REQUIRED WORK – Even if a line seems odd, print it as it is, and include every record.

START DATA EXCERPTS

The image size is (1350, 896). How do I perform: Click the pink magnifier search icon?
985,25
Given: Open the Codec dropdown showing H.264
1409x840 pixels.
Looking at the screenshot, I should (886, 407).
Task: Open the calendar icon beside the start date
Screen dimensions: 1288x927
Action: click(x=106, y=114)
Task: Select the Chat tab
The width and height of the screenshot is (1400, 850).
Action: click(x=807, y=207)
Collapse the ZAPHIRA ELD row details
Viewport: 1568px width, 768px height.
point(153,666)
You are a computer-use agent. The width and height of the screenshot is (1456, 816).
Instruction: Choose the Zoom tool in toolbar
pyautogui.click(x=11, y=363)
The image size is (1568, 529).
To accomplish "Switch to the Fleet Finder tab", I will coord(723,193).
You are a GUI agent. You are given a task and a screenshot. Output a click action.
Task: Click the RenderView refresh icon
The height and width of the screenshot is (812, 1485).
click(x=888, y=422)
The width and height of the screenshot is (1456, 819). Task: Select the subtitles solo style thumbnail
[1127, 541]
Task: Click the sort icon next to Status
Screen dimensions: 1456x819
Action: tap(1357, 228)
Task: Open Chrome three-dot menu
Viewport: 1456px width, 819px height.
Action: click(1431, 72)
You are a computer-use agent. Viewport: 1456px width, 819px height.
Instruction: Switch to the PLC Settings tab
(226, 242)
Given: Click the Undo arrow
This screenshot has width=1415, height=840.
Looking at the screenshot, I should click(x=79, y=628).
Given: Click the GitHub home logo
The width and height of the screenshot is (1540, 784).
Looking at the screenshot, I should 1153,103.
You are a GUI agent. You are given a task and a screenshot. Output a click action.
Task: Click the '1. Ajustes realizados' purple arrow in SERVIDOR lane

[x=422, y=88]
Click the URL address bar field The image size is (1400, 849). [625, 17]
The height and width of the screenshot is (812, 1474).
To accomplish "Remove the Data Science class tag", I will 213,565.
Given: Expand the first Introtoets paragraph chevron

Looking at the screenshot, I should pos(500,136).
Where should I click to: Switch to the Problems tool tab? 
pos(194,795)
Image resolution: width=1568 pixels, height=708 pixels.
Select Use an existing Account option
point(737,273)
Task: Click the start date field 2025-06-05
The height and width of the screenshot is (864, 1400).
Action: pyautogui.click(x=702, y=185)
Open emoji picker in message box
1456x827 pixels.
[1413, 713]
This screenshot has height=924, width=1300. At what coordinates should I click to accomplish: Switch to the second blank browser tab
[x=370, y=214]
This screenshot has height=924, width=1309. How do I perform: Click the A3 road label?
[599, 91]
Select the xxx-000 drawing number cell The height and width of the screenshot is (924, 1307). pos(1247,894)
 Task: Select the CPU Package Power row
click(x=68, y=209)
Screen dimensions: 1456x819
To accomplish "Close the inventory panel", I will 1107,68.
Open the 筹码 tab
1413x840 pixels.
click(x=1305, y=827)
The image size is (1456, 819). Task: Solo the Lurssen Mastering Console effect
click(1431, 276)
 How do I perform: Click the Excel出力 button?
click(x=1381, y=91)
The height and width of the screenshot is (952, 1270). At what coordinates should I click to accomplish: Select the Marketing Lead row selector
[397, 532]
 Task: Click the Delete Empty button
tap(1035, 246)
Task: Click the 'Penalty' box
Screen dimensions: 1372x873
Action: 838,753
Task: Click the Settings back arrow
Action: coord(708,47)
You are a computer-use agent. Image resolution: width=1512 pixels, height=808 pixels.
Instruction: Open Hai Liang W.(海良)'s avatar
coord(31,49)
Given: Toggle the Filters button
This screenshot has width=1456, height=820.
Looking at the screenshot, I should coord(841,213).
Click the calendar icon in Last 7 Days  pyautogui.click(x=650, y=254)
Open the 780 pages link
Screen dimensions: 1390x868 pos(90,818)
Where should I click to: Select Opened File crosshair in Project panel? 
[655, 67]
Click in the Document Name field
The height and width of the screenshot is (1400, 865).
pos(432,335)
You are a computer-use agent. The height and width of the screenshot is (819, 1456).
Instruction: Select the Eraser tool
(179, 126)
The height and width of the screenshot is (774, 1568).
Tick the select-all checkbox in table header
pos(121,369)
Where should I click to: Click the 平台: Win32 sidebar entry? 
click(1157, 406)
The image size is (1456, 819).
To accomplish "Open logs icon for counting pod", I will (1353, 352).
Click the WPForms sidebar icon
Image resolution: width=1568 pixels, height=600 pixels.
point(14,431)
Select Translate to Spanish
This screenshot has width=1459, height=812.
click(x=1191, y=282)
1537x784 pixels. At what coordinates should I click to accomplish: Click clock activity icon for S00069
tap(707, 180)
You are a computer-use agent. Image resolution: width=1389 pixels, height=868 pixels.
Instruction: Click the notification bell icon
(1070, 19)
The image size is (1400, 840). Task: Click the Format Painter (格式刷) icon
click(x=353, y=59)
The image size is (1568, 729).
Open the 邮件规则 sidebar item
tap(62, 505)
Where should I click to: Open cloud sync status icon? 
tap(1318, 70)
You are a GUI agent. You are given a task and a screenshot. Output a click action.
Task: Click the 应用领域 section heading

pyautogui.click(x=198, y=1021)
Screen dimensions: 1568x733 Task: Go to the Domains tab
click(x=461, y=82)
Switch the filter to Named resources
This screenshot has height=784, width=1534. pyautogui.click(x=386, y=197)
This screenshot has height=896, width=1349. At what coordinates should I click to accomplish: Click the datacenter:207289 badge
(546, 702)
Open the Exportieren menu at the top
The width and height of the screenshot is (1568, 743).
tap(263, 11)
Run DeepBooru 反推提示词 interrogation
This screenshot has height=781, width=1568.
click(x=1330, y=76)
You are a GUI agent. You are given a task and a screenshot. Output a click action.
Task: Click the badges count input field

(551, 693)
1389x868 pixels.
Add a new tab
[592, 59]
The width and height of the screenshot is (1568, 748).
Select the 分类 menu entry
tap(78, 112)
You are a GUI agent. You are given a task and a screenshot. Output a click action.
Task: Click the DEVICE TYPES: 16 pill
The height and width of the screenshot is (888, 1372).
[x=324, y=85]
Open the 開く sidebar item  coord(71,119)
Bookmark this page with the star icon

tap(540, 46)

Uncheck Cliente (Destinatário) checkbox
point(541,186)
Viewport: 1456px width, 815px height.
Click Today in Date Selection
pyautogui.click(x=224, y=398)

END DATA EXCERPTS

ANSWER FOR THIS EXERCISE –
The image size is (1350, 896). How do I perform: Click the pink magnifier search icon?
985,25
Given: Open the Codec dropdown showing H.264
1409x840 pixels.
Looking at the screenshot, I should (886, 407).
Task: Open the calendar icon beside the start date
Screen dimensions: 1288x927
Action: click(x=106, y=114)
Task: Select the Chat tab
The width and height of the screenshot is (1400, 850).
Action: click(x=807, y=207)
Collapse the ZAPHIRA ELD row details
Viewport: 1568px width, 768px height.
point(153,666)
You are a computer-use agent. The width and height of the screenshot is (1456, 816).
Instruction: Choose the Zoom tool in toolbar
pyautogui.click(x=11, y=363)
The image size is (1568, 529).
To accomplish "Switch to the Fleet Finder tab", I will coord(723,193).
You are a GUI agent. You are given a task and a screenshot. Output a click action.
Task: Click the RenderView refresh icon
The height and width of the screenshot is (812, 1485).
click(x=888, y=422)
The width and height of the screenshot is (1456, 819). Task: Select the subtitles solo style thumbnail
[1127, 541]
Task: Click the sort icon next to Status
Screen dimensions: 1456x819
Action: tap(1357, 228)
Task: Open Chrome three-dot menu
Viewport: 1456px width, 819px height.
Action: click(1431, 72)
You are a computer-use agent. Viewport: 1456px width, 819px height.
Instruction: Switch to the PLC Settings tab
(226, 242)
Given: Click the Undo arrow
This screenshot has width=1415, height=840.
Looking at the screenshot, I should click(x=79, y=628).
Given: Click the GitHub home logo
The width and height of the screenshot is (1540, 784).
Looking at the screenshot, I should 1153,103.
You are a GUI agent. You are given a task and a screenshot. Output a click action.
Task: Click the '1. Ajustes realizados' purple arrow in SERVIDOR lane

[x=422, y=88]
Click the URL address bar field The image size is (1400, 849). [625, 17]
The height and width of the screenshot is (812, 1474).
To accomplish "Remove the Data Science class tag", I will 213,565.
Given: Expand the first Introtoets paragraph chevron

Looking at the screenshot, I should pos(500,136).
Where should I click to: Switch to the Problems tool tab? 
pos(194,795)
Image resolution: width=1568 pixels, height=708 pixels.
Select Use an existing Account option
point(737,273)
Task: Click the start date field 2025-06-05
The height and width of the screenshot is (864, 1400).
Action: pyautogui.click(x=702, y=185)
Open emoji picker in message box
1456x827 pixels.
[1413, 713]
This screenshot has height=924, width=1300. At what coordinates should I click to accomplish: Switch to the second blank browser tab
[x=370, y=214]
This screenshot has height=924, width=1309. How do I perform: Click the A3 road label?
[599, 91]
Select the xxx-000 drawing number cell The height and width of the screenshot is (924, 1307). pos(1247,894)
 Task: Select the CPU Package Power row
click(x=68, y=209)
Screen dimensions: 1456x819
To accomplish "Close the inventory panel", I will 1107,68.
Open the 筹码 tab
1413x840 pixels.
click(x=1305, y=827)
The image size is (1456, 819). Task: Solo the Lurssen Mastering Console effect
click(1431, 276)
 How do I perform: Click the Excel出力 button?
click(x=1381, y=91)
The height and width of the screenshot is (952, 1270). At what coordinates should I click to accomplish: Select the Marketing Lead row selector
[397, 532]
 Task: Click the Delete Empty button
tap(1035, 246)
Task: Click the 'Penalty' box
Screen dimensions: 1372x873
Action: 838,753
Task: Click the Settings back arrow
Action: coord(708,47)
You are a computer-use agent. Image resolution: width=1512 pixels, height=808 pixels.
Instruction: Open Hai Liang W.(海良)'s avatar
coord(31,49)
Given: Toggle the Filters button
This screenshot has width=1456, height=820.
Looking at the screenshot, I should coord(841,213).
Click the calendar icon in Last 7 Days  pyautogui.click(x=650, y=254)
Open the 780 pages link
Screen dimensions: 1390x868 pos(90,818)
Where should I click to: Select Opened File crosshair in Project panel? 
[655, 67]
Click in the Document Name field
The height and width of the screenshot is (1400, 865).
pos(432,335)
You are a computer-use agent. The height and width of the screenshot is (819, 1456).
Instruction: Select the Eraser tool
(179, 126)
The height and width of the screenshot is (774, 1568).
Tick the select-all checkbox in table header
pos(121,369)
Where should I click to: Click the 平台: Win32 sidebar entry? 
click(1157, 406)
The image size is (1456, 819).
To accomplish "Open logs icon for counting pod", I will (1353, 352).
Click the WPForms sidebar icon
Image resolution: width=1568 pixels, height=600 pixels.
point(14,431)
Select Translate to Spanish
This screenshot has width=1459, height=812.
click(x=1191, y=282)
1537x784 pixels. At what coordinates should I click to accomplish: Click clock activity icon for S00069
tap(707, 180)
You are a computer-use agent. Image resolution: width=1389 pixels, height=868 pixels.
Instruction: Click the notification bell icon
(1070, 19)
The image size is (1400, 840). Task: Click the Format Painter (格式刷) icon
click(x=353, y=59)
The image size is (1568, 729).
Open the 邮件规则 sidebar item
tap(62, 505)
Where should I click to: Open cloud sync status icon? 
tap(1318, 70)
You are a GUI agent. You are given a task and a screenshot. Output a click action.
Task: Click the 应用领域 section heading

pyautogui.click(x=198, y=1021)
Screen dimensions: 1568x733 Task: Go to the Domains tab
click(x=461, y=82)
Switch the filter to Named resources
This screenshot has height=784, width=1534. pyautogui.click(x=386, y=197)
This screenshot has height=896, width=1349. At what coordinates should I click to accomplish: Click the datacenter:207289 badge
(546, 702)
Open the Exportieren menu at the top
The width and height of the screenshot is (1568, 743).
tap(263, 11)
Run DeepBooru 反推提示词 interrogation
This screenshot has height=781, width=1568.
click(x=1330, y=76)
You are a GUI agent. You are given a task and a screenshot. Output a click action.
Task: Click the badges count input field

(551, 693)
1389x868 pixels.
Add a new tab
[592, 59]
The width and height of the screenshot is (1568, 748).
Select the 分类 menu entry
tap(78, 112)
You are a GUI agent. You are given a task and a screenshot. Output a click action.
Task: Click the DEVICE TYPES: 16 pill
The height and width of the screenshot is (888, 1372).
[x=324, y=85]
Open the 開く sidebar item  coord(71,119)
Bookmark this page with the star icon

tap(540, 46)

Uncheck Cliente (Destinatário) checkbox
point(541,186)
Viewport: 1456px width, 815px height.
Click Today in Date Selection
pyautogui.click(x=224, y=398)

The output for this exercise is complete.